Finance Index

AP Intake Routing and Invoice Work Queues

Reference guide explaining AP intake routing and invoice work queues, including invoice sources, assignment logic, ownership, prioritization, and downstream workflow control.

AP intake routing is the process of organizing incoming invoices and related AP work so each item reaches the right queue, owner, or workflow path. It turns scattered invoice sources into structured work queues that finance teams can monitor, prioritize, and assign. Effective intake routing reduces lost invoices, duplicate effort, delayed approvals, and unclear ownership.

At a Glance

Aspect Short Answer Why It Matters
What it is Routing incoming invoices into organized queues or ownership paths. It creates visibility and accountability.
Where it starts At invoice receipt through email, upload, scan, portal, or other sources. Different sources need consistent handling.
Common routing factors Entity, vendor, source, invoice type, amount, requester, or business unit. Routing should reflect how AP work is owned.
Primary control Clear ownership and queue visibility. Unassigned work creates processing delays.
Typical output Assigned invoice or AP task ready for processing. AP teams can prioritize and move work forward.

This page explains ap intake routing and invoice work queues at the finance-practice level. It is written as neutral reference content, so it focuses on accounting concepts, workflow patterns, controls, and related terminology rather than vendor-specific setup steps, UI paths, configuration details, or promotional claims.

What Intake Routing Covers

Intake routing covers how invoices enter the AP process, how they are grouped, and how they are assigned for review. It is a workflow control that sits before coding, approval, matching, and payment readiness.

Invoice Sources

Invoices may arrive from supplier emails, uploads, scans, portals, internal requesters, or integrated systems. A structured intake process reduces the risk that invoice work remains hidden in individual inboxes or unmanaged folders.

Work Queues

Work queues group invoices or AP tasks based on operational criteria. A queue may represent a team, entity, location, source, invoice type, priority level, or other ownership model.

Assignment Logic

Assignment logic determines who should process or review an invoice. Common factors include vendor, business unit, entity, invoice source, amount, PO status, requester, or specialized handling requirements.

Prioritization

Intake routing should help AP teams see what needs attention first. Aging, due date, discount date, exception status, source, or business priority can all influence queue prioritization.

Downstream Impact

Good intake routing improves the quality of later AP steps. Coding, approvals, matching, and exception handling are faster when invoices start in the right queue with clear ownership.

Common Misconceptions

Intake routing is not the same as approval routing

Intake routing organizes incoming work. Approval routing determines who authorizes an invoice or request.

A shared inbox is not a complete intake process

A shared inbox can receive invoices, but AP teams still need assignment, prioritization, tracking, and audit visibility.

Queues should not hide accountability

Work queues are useful only when ownership and next steps are clear.

Where This Fits in the P2P Workflow

AP intake routing is one of the first steps in invoice processing.

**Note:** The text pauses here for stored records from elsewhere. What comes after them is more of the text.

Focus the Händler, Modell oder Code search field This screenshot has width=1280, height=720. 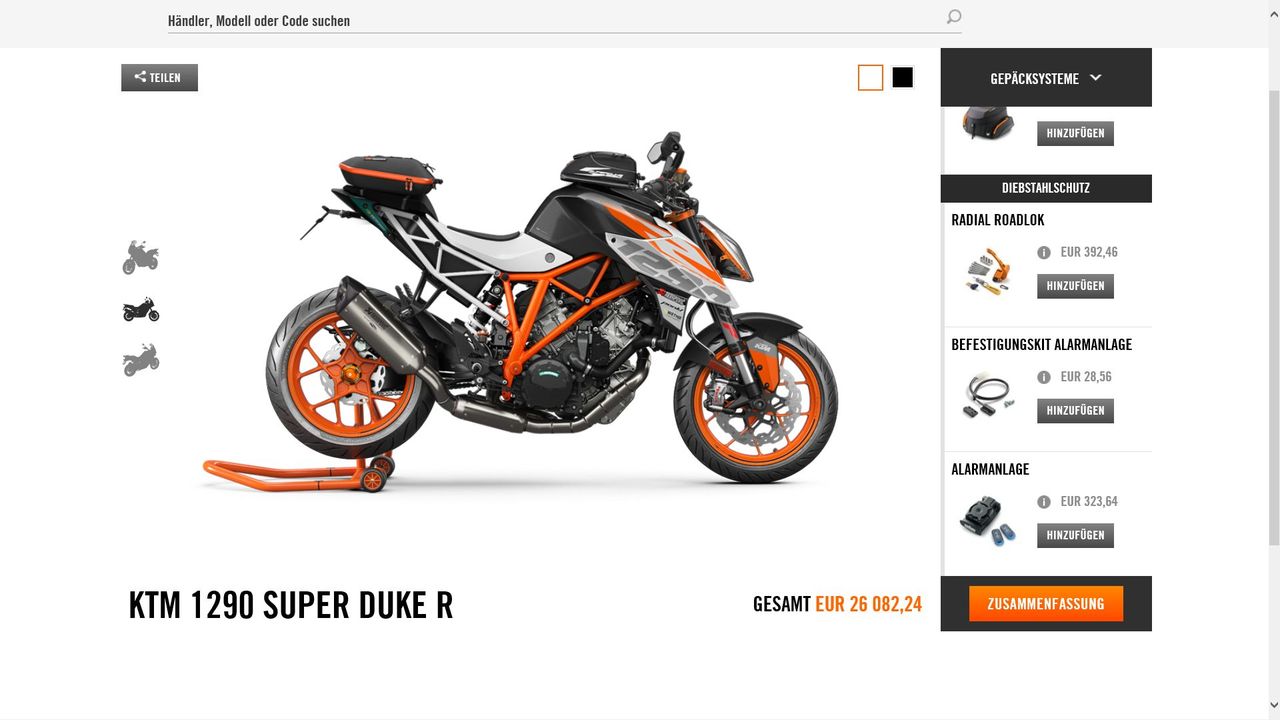555,20
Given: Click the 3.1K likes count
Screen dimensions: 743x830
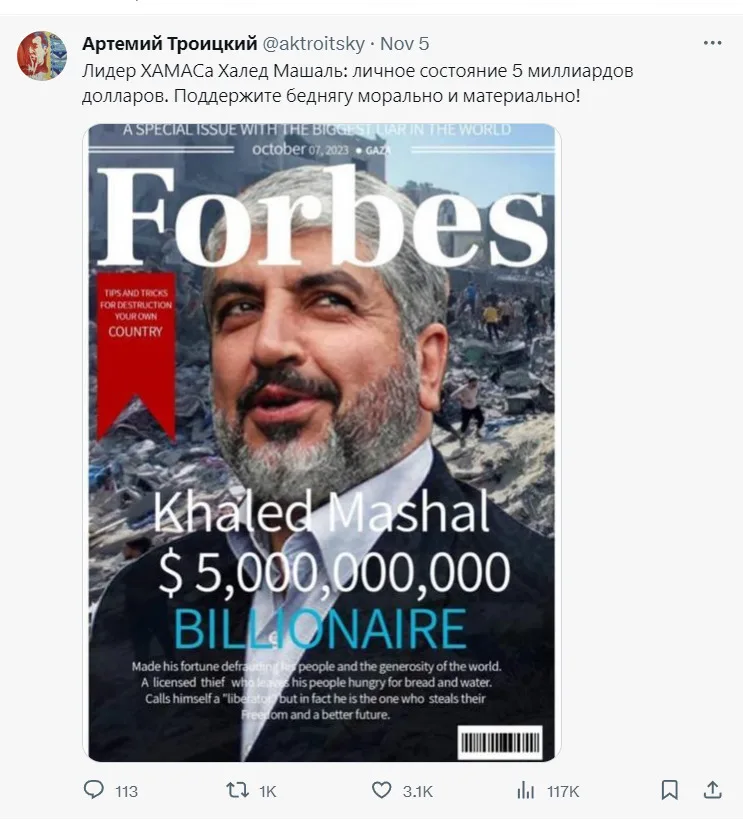Looking at the screenshot, I should 418,792.
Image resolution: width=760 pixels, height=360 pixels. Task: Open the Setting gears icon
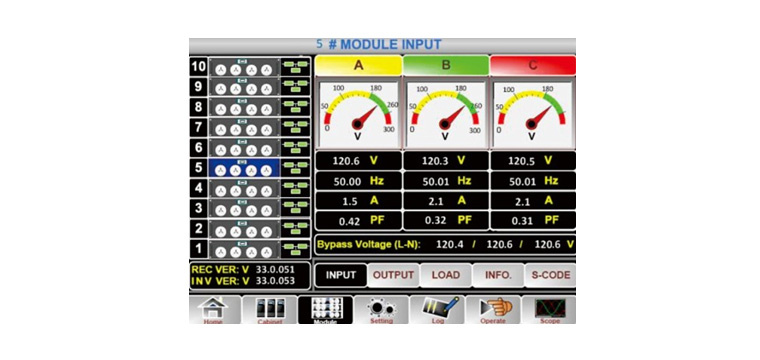pyautogui.click(x=381, y=310)
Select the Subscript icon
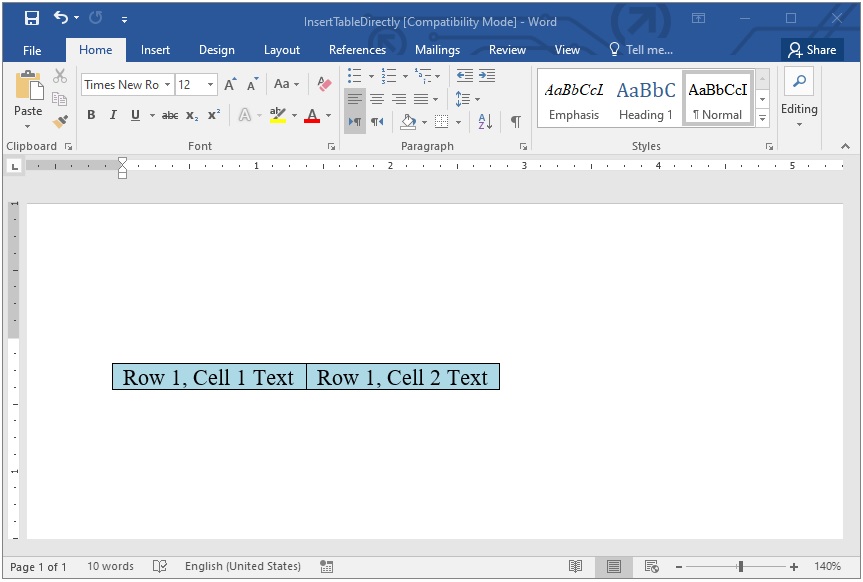The image size is (863, 582). pos(191,116)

It connects invoice receipt to coding, approval, matching, and exception workflows by making sure each item starts in a visible and owned work queue.

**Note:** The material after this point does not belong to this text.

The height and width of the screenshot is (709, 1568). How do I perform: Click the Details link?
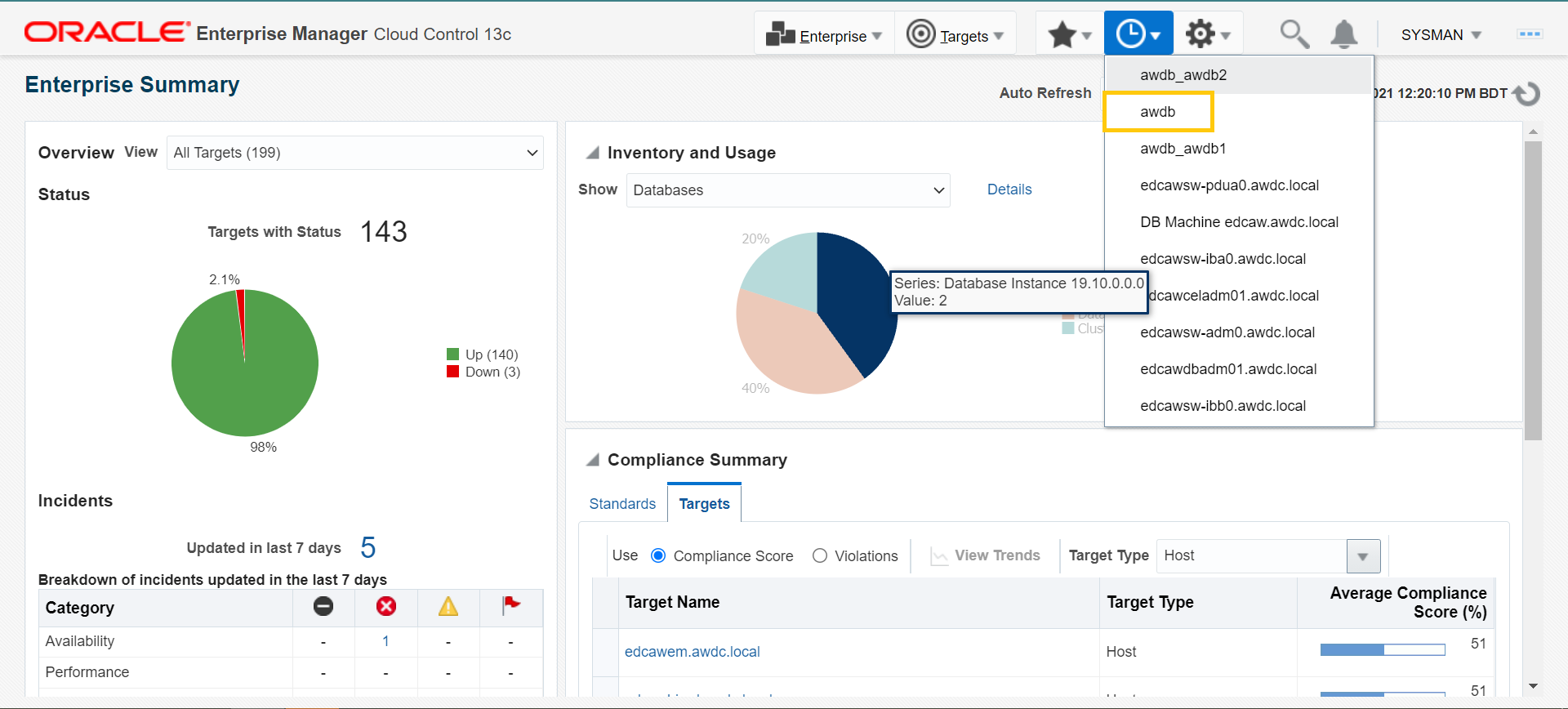point(1009,190)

Frequently Asked Questions

AP intake routing is the process of directing incoming invoices and AP tasks to the right queue, owner, or workflow path. It helps finance teams organize work before coding, approval, and matching begin.

Invoice work queues matter because AP teams need visibility into what has arrived, who owns it, and what should happen next. Without queues, invoices can be delayed or duplicated across inboxes.

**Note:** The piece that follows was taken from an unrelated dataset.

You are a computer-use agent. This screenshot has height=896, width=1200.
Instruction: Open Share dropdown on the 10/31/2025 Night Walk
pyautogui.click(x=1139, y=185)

Invoice assignment can use factors such as vendor, entity, source, amount, invoice type, requester, PO status, business unit, or team responsibility.

Intake routing determines where incoming AP work starts. Approval routing determines who reviews and authorizes the transaction later in the workflow.

Intake routing sits near the beginning of the invoice workflow, after invoice receipt and before coding, approval, matching, and payment readiness.